The Basics of the K-Nearest Neighbors (KNN) Algorithm
By Mbali Kalirane on
The K-Nearest Neighbors (KNN) algorithm stands out from other supervised learning algorithms due to its instance-based approach to machine learning tasks. In this article, you’ll learn the basics behind KNN, understand how it works, and you’ll see an example of how KNN is calculated.
Table of Contents
- What is KNN?
- How does KNN Work?
- How is Distance Calculated in KNN?
- Example of Calculating KNN between Points
- How to Choose the Value of K?
- Conclusion
- Sources
What is K-Nearest Neighbors (KNN)?
KNN is a machine learning algorithm used for both classification and regression tasks. Unlike many traditional supervised learning models such as linear regression, logistic regression, and decision trees, which learn an explicit model during training, KNN is an instance-based learning algorithm. In other words, it stores the entire training dataset and makes predictions based on the similarity of new instances to existing instances in the training data. The ‘k nearest neighbors’ refers to the existing data points that are most similar to the new data point. ‘k’ refers to the number of points. For example, 3 nearest neighbors, refers to the 3 data points which are closest to the new data point.
How Does KNN Work?
The core idea behind KNN is straightforward: similar data points are likely to belong to the same class or have similar output values. Here’s a breakdown of how KNN works:
-
KNN Stores Training Data The KNN algorithm begins by storing all available data points and their corresponding labels.
-
KNN Calculates Distances between Points When KNN encounters a new point which isn’t in the dataset, the algorithm calculates the distance between this point and every other point in the dataset. To calculate this distance, the KNN algorithm typically uses some common distance metrics, such as Euclidean distance, Manhattan distance, and Minkowski distance.
-
KNN Finds the Nearest Neighbors After calculating distances, KNN identifies the k nearest neighbors to the new data point. In other words, KNN identifies the points which are of closest proximity to the new data point, based on the distance calculated.
-
Majority Vote (Classification) / Average (Regression) The class of the new point is determined from the most common class among the k neighbors. In other words, if the majority of the k nearest neighbors belong to a certain class, then the new data point will belong to that class. Determining the class of the new point can be done in two ways, depending on the type of task being solved. For a classification task, the class of the new point will be determined through majority voting. This involves assigning the new data point to the class that is most common among the k nearest neighbors. For regression tasks, it involves calculating the average of the output values of the k nearest neighbors.
-
Make Predictions Finally, KNN assigns the predicted class label (for classification) or numerical value (for regression) to the new data point.
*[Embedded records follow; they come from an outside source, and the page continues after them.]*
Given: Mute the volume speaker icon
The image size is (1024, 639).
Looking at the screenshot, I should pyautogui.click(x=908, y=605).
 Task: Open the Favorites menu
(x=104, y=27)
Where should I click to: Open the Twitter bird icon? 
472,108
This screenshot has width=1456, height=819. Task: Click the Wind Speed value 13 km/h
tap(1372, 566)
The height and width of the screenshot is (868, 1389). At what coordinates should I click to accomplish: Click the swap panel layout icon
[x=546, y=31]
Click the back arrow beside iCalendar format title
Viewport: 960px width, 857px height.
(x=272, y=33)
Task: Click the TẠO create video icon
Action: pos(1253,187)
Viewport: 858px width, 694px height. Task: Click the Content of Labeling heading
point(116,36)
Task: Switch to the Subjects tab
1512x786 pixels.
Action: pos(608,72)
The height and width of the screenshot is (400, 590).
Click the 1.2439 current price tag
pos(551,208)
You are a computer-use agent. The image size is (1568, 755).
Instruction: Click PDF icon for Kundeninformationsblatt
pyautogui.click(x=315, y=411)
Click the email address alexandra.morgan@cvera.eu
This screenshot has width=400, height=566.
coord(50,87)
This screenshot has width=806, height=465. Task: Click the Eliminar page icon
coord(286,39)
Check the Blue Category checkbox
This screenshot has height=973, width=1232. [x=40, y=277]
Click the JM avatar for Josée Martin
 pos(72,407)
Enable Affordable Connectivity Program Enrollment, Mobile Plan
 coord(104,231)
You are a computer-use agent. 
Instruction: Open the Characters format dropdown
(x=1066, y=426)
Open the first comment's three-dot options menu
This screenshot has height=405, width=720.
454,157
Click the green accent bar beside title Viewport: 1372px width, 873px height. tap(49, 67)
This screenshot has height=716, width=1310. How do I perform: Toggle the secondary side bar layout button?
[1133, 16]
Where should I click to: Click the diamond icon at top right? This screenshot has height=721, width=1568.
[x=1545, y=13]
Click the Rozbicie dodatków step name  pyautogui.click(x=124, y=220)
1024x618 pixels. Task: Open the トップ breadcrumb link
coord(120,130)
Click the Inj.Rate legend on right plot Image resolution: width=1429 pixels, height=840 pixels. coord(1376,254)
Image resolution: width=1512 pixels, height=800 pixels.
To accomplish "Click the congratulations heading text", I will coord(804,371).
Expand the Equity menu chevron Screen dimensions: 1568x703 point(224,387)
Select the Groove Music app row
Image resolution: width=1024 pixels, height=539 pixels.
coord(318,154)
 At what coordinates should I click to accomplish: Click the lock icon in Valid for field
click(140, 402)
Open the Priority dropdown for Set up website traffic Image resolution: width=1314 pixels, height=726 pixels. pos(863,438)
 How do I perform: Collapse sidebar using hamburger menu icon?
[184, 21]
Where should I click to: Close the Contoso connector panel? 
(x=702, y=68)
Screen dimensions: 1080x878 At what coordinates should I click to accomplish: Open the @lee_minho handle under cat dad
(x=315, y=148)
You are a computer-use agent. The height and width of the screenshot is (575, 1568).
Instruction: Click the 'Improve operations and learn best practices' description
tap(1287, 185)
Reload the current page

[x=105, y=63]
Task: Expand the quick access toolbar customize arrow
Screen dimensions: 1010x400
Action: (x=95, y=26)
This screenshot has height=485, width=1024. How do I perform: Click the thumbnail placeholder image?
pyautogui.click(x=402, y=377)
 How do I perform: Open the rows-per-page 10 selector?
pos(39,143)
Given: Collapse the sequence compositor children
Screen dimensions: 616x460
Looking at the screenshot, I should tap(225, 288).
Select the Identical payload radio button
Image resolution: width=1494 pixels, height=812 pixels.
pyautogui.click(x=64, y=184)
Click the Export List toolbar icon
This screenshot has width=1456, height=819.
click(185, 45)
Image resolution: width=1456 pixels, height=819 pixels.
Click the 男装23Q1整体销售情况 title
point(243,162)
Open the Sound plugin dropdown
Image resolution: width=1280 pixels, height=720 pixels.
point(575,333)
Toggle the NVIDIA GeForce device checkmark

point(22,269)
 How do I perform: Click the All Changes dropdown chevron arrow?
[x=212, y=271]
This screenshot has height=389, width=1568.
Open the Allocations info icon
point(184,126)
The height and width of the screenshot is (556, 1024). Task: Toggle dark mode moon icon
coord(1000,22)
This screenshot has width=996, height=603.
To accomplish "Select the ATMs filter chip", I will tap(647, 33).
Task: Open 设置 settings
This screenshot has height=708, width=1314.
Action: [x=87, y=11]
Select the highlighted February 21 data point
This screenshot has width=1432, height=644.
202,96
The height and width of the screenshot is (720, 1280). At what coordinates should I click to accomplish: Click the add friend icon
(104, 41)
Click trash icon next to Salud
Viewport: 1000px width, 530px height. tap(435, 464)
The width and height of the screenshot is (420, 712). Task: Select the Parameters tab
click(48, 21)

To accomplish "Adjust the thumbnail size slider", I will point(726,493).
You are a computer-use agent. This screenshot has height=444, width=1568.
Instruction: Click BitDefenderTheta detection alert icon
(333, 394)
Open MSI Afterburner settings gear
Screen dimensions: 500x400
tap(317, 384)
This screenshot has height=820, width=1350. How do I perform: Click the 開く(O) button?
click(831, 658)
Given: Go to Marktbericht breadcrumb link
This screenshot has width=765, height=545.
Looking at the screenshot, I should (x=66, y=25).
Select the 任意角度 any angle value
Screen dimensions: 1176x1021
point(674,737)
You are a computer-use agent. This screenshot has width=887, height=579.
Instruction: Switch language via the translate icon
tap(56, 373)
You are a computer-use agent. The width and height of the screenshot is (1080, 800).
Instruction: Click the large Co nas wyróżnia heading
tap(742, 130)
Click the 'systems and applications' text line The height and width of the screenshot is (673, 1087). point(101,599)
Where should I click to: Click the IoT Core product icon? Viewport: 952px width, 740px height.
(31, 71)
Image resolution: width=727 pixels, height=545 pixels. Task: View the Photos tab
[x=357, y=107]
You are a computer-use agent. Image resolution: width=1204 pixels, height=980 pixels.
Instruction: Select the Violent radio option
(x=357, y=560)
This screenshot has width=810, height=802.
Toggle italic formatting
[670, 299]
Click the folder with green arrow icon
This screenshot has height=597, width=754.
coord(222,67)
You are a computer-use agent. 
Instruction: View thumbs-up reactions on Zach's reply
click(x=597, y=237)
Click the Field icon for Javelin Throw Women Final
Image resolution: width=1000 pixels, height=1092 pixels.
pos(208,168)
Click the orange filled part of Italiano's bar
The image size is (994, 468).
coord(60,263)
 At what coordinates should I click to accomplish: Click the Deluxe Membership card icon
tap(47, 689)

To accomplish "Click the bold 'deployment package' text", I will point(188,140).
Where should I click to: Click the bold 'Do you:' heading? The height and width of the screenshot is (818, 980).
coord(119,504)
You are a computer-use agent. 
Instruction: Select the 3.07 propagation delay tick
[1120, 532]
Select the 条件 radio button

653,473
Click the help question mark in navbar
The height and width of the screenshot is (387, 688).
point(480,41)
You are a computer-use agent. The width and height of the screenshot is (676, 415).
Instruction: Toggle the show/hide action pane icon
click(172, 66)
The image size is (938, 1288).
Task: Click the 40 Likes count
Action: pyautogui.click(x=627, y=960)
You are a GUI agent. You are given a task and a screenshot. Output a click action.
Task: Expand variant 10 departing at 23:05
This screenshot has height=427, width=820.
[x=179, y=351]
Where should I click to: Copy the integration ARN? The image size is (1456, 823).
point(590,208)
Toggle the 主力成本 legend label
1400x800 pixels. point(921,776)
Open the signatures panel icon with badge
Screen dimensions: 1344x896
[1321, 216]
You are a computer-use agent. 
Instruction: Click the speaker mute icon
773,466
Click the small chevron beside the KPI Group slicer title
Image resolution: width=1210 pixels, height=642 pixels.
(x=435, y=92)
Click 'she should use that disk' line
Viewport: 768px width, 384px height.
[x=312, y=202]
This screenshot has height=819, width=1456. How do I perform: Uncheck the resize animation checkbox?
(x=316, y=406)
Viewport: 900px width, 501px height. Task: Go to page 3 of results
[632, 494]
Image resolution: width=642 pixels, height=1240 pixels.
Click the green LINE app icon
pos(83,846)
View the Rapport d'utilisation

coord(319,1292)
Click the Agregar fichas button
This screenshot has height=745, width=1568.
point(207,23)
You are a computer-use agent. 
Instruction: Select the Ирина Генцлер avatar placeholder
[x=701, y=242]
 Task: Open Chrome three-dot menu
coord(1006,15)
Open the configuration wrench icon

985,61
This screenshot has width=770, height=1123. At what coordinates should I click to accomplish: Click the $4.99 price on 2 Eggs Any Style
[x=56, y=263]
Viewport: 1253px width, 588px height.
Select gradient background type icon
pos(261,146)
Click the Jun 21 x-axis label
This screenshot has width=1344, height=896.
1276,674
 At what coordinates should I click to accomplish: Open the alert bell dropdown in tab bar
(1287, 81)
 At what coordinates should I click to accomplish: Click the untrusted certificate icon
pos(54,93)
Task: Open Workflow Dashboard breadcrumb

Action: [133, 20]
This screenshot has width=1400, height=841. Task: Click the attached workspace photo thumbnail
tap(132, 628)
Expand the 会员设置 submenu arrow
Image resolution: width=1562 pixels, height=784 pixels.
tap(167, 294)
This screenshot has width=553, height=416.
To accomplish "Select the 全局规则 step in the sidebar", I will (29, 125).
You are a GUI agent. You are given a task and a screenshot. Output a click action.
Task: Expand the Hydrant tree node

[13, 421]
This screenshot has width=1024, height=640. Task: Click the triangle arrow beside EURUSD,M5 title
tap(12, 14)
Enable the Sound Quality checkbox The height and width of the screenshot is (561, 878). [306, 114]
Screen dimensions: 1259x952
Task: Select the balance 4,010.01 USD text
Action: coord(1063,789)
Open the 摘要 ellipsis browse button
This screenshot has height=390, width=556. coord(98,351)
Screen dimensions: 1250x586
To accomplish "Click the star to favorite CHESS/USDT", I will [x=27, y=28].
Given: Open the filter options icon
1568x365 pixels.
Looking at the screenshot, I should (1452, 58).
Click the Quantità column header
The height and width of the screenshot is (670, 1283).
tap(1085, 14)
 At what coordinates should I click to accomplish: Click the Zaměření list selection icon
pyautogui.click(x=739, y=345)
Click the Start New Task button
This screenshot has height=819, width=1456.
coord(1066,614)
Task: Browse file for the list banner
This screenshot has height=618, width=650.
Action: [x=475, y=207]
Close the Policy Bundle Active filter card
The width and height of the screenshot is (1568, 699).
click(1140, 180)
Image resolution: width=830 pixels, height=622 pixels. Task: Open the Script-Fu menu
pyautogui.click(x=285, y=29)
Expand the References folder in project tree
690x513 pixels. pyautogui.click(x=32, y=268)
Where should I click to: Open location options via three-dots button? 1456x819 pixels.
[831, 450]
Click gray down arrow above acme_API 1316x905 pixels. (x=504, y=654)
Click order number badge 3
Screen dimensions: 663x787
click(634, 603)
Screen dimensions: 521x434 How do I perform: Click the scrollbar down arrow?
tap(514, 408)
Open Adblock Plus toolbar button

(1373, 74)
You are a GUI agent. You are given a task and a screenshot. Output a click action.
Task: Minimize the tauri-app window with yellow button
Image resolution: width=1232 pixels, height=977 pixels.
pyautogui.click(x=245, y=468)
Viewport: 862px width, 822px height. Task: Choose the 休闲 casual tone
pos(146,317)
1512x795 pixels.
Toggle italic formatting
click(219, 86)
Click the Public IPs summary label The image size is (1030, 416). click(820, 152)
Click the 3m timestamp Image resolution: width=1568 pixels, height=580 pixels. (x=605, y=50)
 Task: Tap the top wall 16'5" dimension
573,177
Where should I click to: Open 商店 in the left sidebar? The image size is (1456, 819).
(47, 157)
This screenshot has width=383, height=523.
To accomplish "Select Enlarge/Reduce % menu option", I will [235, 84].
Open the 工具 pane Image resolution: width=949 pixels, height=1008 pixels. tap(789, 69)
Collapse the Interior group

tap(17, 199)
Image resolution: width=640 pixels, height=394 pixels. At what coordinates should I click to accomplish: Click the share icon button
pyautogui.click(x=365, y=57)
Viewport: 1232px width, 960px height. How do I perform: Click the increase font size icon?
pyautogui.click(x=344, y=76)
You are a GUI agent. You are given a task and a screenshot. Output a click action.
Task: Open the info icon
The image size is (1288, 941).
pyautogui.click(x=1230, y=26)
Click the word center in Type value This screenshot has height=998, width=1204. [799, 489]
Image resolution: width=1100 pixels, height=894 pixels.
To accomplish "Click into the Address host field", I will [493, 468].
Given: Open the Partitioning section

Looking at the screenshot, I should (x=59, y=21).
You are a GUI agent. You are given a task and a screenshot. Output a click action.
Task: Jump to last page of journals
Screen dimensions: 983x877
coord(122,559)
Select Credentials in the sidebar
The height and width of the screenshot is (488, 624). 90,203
How Distance is Calculated Between the Points in KNN?
To calculate the distance between the new points and the k neighbors, KNN uses a variety of metrics. The choice of distance metric depends on the nature of the data and the problem at hand. The most commonly used distance metrics include:
-
Euclidean Distance The Euclidean distance between two points $( P(x_1, y_1) )$ and $( Q(x_2, y_2) )$ is given by:
\[d(P, Q) = \sqrt{(x_2 - x_1)^2 + (y_2 - y_1)^2}\] -
Manhattan Distance Also known as city-block or L1 distance, the Manhattan distance between two points $( P(x_1, y_1) )$ and $( Q(x_2, y_2) )$ is given by:
\[d(P, Q) = \text{abs}(x_2 - x_1) + \text{abs}(y_2 - y_1)\]This distance is calculated as the sum of the absolute differences of their coordinates.
-
Minkowski Distance This is generalized distance metric that can be used for both Euclidean and Manhattan distance calculations. For two points $( P )$ and $( Q )$ in an n-dimensional space:
\[d(P, Q) = \left( \sum_{i=1}^{n} |x_{2i} - x_{1i}|^p \right)^{\frac{1}{p}}\]where $( p )$ is a parameter.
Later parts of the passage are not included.